Analisis Prasasti menunjukkan, untuk mencapai target ambisius tersebut dibutuhkan investasi mencapai Rp13.000 triliun. "Jumlah ini setara dengan dua pertiga ukuran ekonomi Indonesia saat ini," papar Gundy sambil menampilkan proyeksi makro ekonomi di layar besar.

Faktor utama yang menghambat pertumbuhan, menurut kajian Prasasti, adalah rendahnya rasio penerimaan negara yang hanya mencapai 12% dari PDB. "Padahal negara tetangga seperti Kamboja sudah mencapai 18%. Ini menunjukkan potensi peningkatan yang besar," ujar mantan ekonom Bank DBS ini.

Gundy menjelaskan bahwa stagnasi ekonomi Indonesia selama 10 tahun terakhir tidak terlepas dari kondisi global yang menghadapi sejumlah tantangan. Mulai dari bencana kesehatan Pandemi Covid 19 hingga perang di Eropa Timur dan Timur Tengah. Berbagai tantangan itu mengubah lanskap ekonomi global dan mempengaruhi para pengambil kebijakan di ranah moneter. Inflasi dan suku bunga tinggi menjadi pemberat. "Ekonomi dunia memang sedang melemah. Tapi justru inilah saatnya kita melakukan terobosan," tegasnya dengan penuh keyakinan.

Untuk mendorong percepatan pertumbuhan, Prasasti akan fokus pada tiga program utama:
1. Kajian ekonomi triwulanan berbasis data
2. Forum dialog strategis dengan pemangku kepentingan
3. Pendampingan kajian dan analisa untuk isu dan topik spesifik

Direktur Eksekutif Prasasti Nila Marita menambahkan bahwa semua analisis dan rekomendasi kebijakan akan bersifat data-driven. "Kami tidak ingin bekerja berdasarkan asumsi, tapi fakta dan angka yang bisa dipertanggungjawabkan," tegasnya.

Sektor-sektor prioritas yang akan menjadi fokus kajian Prasasti meliputi program swasembada pangan, transisi energi, dan ketahanan air. "Ketiga bidang ini merupakan kunci untuk mencapai pertumbuhan berkualitas," jelas Nila.

Entri dataset
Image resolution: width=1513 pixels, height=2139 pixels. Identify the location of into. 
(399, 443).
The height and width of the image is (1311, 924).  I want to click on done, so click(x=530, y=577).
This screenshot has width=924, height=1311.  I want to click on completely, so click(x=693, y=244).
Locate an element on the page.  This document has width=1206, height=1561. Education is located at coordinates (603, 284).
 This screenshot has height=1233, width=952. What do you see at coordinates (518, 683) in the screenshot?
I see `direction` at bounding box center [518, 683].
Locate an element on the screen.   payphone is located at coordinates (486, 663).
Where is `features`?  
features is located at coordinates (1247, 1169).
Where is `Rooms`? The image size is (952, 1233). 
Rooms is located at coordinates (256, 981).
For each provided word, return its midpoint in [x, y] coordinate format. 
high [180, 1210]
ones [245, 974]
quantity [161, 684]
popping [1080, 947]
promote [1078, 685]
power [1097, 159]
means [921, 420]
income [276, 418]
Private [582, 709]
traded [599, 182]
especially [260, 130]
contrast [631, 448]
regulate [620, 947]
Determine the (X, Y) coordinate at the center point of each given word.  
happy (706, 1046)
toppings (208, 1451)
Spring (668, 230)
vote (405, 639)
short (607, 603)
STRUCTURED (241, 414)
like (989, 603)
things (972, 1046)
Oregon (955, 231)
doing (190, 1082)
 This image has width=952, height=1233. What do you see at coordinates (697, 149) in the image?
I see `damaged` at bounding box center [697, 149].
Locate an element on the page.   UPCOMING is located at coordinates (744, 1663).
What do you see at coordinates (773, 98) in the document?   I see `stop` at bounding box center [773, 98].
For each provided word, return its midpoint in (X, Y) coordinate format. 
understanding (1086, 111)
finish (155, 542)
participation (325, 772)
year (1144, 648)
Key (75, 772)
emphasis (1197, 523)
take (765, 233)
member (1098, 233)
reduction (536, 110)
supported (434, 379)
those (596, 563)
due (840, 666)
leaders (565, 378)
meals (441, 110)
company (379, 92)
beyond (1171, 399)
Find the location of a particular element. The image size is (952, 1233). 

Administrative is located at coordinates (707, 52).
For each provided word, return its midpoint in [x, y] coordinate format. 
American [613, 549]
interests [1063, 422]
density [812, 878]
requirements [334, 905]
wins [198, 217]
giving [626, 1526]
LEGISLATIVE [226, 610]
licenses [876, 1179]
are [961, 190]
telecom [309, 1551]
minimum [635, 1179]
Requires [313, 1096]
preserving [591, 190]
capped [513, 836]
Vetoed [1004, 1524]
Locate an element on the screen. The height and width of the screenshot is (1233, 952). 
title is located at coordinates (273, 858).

**TUGAS ANDA**
Sunting bagian teks tentang kajian ekonomi Prasasti mulai dari "Faktor utama yang" hingga "dengan penuh keyakinan.", lalu tuliskan kembali bagian tersebut dengan mengganti "stagnasi" menjadi "perlambatan".

**JAWABAN LATIHAN**
Faktor utama yang menghambat pertumbuhan, menurut kajian Prasasti, adalah rendahnya rasio penerimaan negara yang hanya mencapai 12% dari PDB. "Padahal negara tetangga seperti Kamboja sudah mencapai 18%. Ini menunjukkan potensi peningkatan yang besar," ujar mantan ekonom Bank DBS ini.

Gundy menjelaskan bahwa perlambatan ekonomi Indonesia selama 10 tahun terakhir tidak terlepas dari kondisi global yang menghadapi sejumlah tantangan. Mulai dari bencana kesehatan Pandemi Covid 19 hingga perang di Eropa Timur dan Timur Tengah. Berbagai tantangan itu mengubah lanskap ekonomi global dan mempengaruhi para pengambil kebijakan di ranah moneter. Inflasi dan suku bunga tinggi menjadi pemberat. "Ekonomi dunia memang sedang melemah. Tapi justru inilah saatnya kita melakukan terobosan," tegasnya dengan penuh keyakinan.